6. The WLF equation is often written as follows:

log aT = C1 * (T-T0) / (C2 + T - T0)

Where C1=17.5 and C2=51.6 K. If I understand you correctly, you have T=30 deg C, and T0 = 90 deg C. Hence, the difference T-T0 is so large that the denominator has switched sign

You are attempting to apply WLF 60 deg away from the T0, this is more than I would recommend. At 60 deg below Tg you will have very little viscoelastic flow.

7. Junior Member
Join Date
2004-07
Posts
11
Hello,Jorgen

It is said that if T<Tg or T<Tg+100C,the WLF function can be used to get the long-term behaviour, i just learned that by reference

so you mean the temperature difference should be far smaller than that range?
any suggestion about the application of WLF?

Thanks a lot!

8. Here's a simple test: if T0=90 deg C, C2=51.6 K, and T=38.4 deg C, then the denominator C2+T-T0=0, and log aT goes to minus infinity and aT=0. Hence, no stress relaxation will occur.

9. Junior Member
Join Date
2004-07
Posts
11
Hello,Jorgen,

what does it imply when shift factor has a value with minus infinity? from my understanding, it only suggests that the temperature is lower than reference temperature, so the relaxation curve should be shifted to the left with an infinit value, am i in the right way?

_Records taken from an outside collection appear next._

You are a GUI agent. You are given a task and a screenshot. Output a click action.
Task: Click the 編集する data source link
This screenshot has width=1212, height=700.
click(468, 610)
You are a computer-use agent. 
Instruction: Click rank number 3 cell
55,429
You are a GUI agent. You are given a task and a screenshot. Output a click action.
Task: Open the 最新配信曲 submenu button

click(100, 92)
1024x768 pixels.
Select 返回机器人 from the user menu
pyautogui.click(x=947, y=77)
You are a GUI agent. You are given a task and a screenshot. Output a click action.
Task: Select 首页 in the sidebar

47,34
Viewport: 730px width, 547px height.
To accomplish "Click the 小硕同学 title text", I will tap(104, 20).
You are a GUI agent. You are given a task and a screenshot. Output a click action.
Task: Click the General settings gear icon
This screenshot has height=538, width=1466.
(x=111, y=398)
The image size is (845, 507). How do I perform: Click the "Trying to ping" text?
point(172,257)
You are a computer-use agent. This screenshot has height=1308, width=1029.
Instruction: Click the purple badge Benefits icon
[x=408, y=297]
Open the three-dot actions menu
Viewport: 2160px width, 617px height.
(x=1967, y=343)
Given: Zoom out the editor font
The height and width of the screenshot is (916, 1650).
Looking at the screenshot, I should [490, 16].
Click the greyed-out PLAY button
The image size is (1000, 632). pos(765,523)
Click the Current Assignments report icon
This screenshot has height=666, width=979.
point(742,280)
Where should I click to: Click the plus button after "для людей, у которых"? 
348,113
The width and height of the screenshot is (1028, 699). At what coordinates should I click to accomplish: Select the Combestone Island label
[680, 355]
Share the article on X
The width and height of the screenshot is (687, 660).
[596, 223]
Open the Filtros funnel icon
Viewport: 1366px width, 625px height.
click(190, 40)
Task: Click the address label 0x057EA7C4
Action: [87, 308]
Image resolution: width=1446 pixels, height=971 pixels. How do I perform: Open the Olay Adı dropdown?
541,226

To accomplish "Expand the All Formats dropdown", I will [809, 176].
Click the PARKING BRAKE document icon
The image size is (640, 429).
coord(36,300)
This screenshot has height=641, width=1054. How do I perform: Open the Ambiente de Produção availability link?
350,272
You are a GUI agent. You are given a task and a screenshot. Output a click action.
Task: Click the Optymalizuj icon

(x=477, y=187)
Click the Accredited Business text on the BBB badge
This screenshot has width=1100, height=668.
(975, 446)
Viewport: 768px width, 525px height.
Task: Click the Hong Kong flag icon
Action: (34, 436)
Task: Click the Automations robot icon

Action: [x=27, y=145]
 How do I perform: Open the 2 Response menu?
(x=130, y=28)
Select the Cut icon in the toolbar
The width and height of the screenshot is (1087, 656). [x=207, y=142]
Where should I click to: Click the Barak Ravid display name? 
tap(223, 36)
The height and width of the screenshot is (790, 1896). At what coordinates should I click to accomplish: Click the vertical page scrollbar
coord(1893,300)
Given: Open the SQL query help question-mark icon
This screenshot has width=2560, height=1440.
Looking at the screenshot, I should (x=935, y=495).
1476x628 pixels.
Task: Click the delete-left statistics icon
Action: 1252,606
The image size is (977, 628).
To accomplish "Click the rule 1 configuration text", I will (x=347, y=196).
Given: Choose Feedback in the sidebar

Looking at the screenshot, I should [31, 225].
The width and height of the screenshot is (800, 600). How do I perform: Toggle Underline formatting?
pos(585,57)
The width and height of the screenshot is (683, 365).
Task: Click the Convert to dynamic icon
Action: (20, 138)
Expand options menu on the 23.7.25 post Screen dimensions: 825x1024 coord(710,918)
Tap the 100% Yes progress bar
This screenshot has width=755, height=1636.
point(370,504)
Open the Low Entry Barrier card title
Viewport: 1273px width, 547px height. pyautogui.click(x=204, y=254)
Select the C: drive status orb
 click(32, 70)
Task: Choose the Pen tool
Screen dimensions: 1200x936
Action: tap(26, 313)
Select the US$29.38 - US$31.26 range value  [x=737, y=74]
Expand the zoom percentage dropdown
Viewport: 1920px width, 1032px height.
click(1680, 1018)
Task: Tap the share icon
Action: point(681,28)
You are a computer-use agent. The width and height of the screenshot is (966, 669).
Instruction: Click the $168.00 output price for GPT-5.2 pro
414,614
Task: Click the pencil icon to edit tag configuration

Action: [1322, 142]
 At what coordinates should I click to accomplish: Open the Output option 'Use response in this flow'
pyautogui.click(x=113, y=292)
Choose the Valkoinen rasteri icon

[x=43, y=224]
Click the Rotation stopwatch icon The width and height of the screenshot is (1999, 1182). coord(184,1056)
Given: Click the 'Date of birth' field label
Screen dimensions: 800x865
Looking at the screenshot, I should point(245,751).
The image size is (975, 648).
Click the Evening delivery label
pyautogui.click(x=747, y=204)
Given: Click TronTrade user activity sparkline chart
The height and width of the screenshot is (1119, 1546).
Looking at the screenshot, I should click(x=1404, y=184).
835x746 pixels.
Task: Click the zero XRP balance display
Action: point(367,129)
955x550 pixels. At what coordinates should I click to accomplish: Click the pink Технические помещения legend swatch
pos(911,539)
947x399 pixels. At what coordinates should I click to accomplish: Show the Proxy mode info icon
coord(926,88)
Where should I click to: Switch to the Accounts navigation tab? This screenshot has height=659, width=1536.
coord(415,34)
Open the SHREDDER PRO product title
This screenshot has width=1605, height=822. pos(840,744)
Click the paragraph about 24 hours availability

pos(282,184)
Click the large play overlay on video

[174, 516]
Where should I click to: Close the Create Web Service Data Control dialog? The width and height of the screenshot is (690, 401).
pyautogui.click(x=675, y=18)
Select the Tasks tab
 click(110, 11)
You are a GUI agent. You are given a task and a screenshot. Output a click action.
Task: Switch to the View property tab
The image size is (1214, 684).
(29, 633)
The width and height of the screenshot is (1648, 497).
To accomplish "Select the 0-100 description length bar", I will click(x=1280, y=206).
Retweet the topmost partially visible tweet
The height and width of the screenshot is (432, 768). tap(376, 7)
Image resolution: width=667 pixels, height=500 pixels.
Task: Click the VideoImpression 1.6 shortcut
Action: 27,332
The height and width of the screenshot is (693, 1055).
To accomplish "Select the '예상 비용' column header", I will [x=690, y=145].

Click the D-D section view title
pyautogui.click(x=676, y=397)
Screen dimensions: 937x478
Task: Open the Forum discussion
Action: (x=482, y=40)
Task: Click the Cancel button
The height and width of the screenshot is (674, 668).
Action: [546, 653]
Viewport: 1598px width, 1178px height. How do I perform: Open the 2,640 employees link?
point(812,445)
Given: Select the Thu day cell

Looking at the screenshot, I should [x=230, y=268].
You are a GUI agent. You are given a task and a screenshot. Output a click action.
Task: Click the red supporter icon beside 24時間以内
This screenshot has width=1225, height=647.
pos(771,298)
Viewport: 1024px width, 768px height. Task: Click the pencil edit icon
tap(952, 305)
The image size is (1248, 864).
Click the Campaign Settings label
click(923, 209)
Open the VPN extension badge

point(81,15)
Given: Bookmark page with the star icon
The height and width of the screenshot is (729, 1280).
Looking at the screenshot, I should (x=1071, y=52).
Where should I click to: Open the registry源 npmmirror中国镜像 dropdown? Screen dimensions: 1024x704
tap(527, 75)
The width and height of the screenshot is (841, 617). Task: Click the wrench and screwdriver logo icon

and also, i made some relaxation tests at 30C, there seems to be relaxation from my experiment result. Theory does not agree with experiment?

the shift factor must always be positive?

Thanks again!
benutella

10. The factor aT is always a positive number, the term log aT can be either positive or negative. For temperatures above T0, the shift is to the right (log aT > 0); and for temperatures below T0, the shift is to the left (log aT < 0).

The WLF equation with the constants that you quoted predicts no relaxation at 30 deg C. In your stress relaxation experiments, what strain did you go to? The WLF equation combined with linear viscoelasticity is typically only valid at very small strains. What strains are you trying to simulate?